Task to complete: The expected reply is all of the data, returned exactly.

[Pixel coordinate grounding data]
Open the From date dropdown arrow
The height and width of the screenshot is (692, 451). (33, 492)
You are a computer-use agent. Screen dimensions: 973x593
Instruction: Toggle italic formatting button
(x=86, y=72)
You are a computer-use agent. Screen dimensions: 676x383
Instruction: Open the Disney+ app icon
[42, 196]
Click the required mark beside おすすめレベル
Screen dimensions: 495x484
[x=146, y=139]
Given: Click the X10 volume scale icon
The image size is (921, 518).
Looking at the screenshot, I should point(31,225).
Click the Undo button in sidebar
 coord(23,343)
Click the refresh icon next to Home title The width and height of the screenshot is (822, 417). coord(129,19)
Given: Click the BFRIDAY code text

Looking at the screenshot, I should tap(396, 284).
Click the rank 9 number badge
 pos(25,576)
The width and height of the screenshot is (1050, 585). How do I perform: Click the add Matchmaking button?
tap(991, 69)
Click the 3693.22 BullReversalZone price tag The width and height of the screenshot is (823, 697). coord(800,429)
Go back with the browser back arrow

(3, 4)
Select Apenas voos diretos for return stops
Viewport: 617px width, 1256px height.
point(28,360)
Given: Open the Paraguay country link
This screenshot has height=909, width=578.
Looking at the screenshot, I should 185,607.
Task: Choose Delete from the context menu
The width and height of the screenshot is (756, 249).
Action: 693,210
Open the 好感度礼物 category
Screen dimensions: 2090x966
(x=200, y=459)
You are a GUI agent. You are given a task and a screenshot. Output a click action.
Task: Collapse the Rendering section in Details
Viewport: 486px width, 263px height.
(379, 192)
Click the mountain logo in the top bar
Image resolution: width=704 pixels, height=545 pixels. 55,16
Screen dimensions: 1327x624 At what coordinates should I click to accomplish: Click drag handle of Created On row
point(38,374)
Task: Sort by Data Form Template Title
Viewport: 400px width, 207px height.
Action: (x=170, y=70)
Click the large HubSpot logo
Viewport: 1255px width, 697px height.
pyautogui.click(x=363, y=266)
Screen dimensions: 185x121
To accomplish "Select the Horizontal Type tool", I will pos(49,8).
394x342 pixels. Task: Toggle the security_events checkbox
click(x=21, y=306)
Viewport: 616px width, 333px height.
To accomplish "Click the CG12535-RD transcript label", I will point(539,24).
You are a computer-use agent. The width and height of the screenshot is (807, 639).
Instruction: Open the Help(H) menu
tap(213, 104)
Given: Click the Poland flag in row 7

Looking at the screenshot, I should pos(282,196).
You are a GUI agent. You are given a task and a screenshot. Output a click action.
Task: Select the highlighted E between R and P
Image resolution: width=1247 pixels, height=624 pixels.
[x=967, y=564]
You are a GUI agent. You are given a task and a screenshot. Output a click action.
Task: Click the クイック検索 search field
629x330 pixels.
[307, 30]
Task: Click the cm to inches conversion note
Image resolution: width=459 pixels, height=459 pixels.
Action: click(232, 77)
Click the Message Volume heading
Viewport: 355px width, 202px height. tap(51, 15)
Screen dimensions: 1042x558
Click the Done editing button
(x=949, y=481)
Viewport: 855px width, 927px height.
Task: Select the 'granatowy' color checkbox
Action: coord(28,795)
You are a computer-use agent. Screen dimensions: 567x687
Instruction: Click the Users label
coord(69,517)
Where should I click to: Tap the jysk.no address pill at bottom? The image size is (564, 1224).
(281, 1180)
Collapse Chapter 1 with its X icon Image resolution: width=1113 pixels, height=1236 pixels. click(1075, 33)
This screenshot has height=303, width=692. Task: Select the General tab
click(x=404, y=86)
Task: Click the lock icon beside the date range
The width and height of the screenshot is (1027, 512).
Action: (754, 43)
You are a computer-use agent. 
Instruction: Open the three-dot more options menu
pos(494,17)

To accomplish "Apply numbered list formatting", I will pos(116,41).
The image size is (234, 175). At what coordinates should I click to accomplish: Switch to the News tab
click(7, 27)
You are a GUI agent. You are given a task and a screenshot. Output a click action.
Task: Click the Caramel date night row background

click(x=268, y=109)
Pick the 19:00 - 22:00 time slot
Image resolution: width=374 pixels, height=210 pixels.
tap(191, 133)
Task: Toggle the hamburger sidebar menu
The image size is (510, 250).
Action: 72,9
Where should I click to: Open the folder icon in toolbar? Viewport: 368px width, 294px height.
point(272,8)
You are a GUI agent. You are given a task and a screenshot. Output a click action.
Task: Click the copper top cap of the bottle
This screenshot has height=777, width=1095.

Result of this exercise:
Open the From date dropdown arrow
The height and width of the screenshot is (692, 451). (33, 492)
You are a computer-use agent. Screen dimensions: 973x593
Instruction: Toggle italic formatting button
(x=86, y=72)
You are a computer-use agent. Screen dimensions: 676x383
Instruction: Open the Disney+ app icon
[42, 196]
Click the required mark beside おすすめレベル
Screen dimensions: 495x484
[x=146, y=139]
Given: Click the X10 volume scale icon
The image size is (921, 518).
Looking at the screenshot, I should point(31,225).
Click the Undo button in sidebar
 coord(23,343)
Click the refresh icon next to Home title The width and height of the screenshot is (822, 417). coord(129,19)
Given: Click the BFRIDAY code text

Looking at the screenshot, I should tap(396, 284).
Click the rank 9 number badge
 pos(25,576)
The width and height of the screenshot is (1050, 585). How do I perform: Click the add Matchmaking button?
tap(991, 69)
Click the 3693.22 BullReversalZone price tag The width and height of the screenshot is (823, 697). coord(800,429)
Go back with the browser back arrow

(3, 4)
Select Apenas voos diretos for return stops
Viewport: 617px width, 1256px height.
point(28,360)
Given: Open the Paraguay country link
This screenshot has height=909, width=578.
Looking at the screenshot, I should 185,607.
Task: Choose Delete from the context menu
The width and height of the screenshot is (756, 249).
Action: 693,210
Open the 好感度礼物 category
Screen dimensions: 2090x966
(x=200, y=459)
You are a GUI agent. You are given a task and a screenshot. Output a click action.
Task: Collapse the Rendering section in Details
Viewport: 486px width, 263px height.
(379, 192)
Click the mountain logo in the top bar
Image resolution: width=704 pixels, height=545 pixels. 55,16
Screen dimensions: 1327x624 At what coordinates should I click to accomplish: Click drag handle of Created On row
point(38,374)
Task: Sort by Data Form Template Title
Viewport: 400px width, 207px height.
Action: (x=170, y=70)
Click the large HubSpot logo
Viewport: 1255px width, 697px height.
pyautogui.click(x=363, y=266)
Screen dimensions: 185x121
To accomplish "Select the Horizontal Type tool", I will pos(49,8).
394x342 pixels. Task: Toggle the security_events checkbox
click(x=21, y=306)
Viewport: 616px width, 333px height.
To accomplish "Click the CG12535-RD transcript label", I will point(539,24).
You are a computer-use agent. The width and height of the screenshot is (807, 639).
Instruction: Open the Help(H) menu
tap(213, 104)
Given: Click the Poland flag in row 7

Looking at the screenshot, I should pos(282,196).
You are a GUI agent. You are given a task and a screenshot. Output a click action.
Task: Select the highlighted E between R and P
Image resolution: width=1247 pixels, height=624 pixels.
[x=967, y=564]
You are a GUI agent. You are given a task and a screenshot. Output a click action.
Task: Click the クイック検索 search field
629x330 pixels.
[307, 30]
Task: Click the cm to inches conversion note
Image resolution: width=459 pixels, height=459 pixels.
Action: click(232, 77)
Click the Message Volume heading
Viewport: 355px width, 202px height. tap(51, 15)
Screen dimensions: 1042x558
Click the Done editing button
(x=949, y=481)
Viewport: 855px width, 927px height.
Task: Select the 'granatowy' color checkbox
Action: coord(28,795)
You are a computer-use agent. Screen dimensions: 567x687
Instruction: Click the Users label
coord(69,517)
Where should I click to: Tap the jysk.no address pill at bottom? The image size is (564, 1224).
(281, 1180)
Collapse Chapter 1 with its X icon Image resolution: width=1113 pixels, height=1236 pixels. click(1075, 33)
This screenshot has height=303, width=692. Task: Select the General tab
click(x=404, y=86)
Task: Click the lock icon beside the date range
The width and height of the screenshot is (1027, 512).
Action: (754, 43)
You are a computer-use agent. 
Instruction: Open the three-dot more options menu
pos(494,17)

To accomplish "Apply numbered list formatting", I will pos(116,41).
The image size is (234, 175). At what coordinates should I click to accomplish: Switch to the News tab
click(7, 27)
You are a GUI agent. You are given a task and a screenshot. Output a click action.
Task: Click the Caramel date night row background

click(x=268, y=109)
Pick the 19:00 - 22:00 time slot
Image resolution: width=374 pixels, height=210 pixels.
tap(191, 133)
Task: Toggle the hamburger sidebar menu
The image size is (510, 250).
Action: 72,9
Where should I click to: Open the folder icon in toolbar? Viewport: 368px width, 294px height.
point(272,8)
You are a GUI agent. You are given a task and a screenshot. Output a click action.
Task: Click the copper top cap of the bottle
This screenshot has height=777, width=1095.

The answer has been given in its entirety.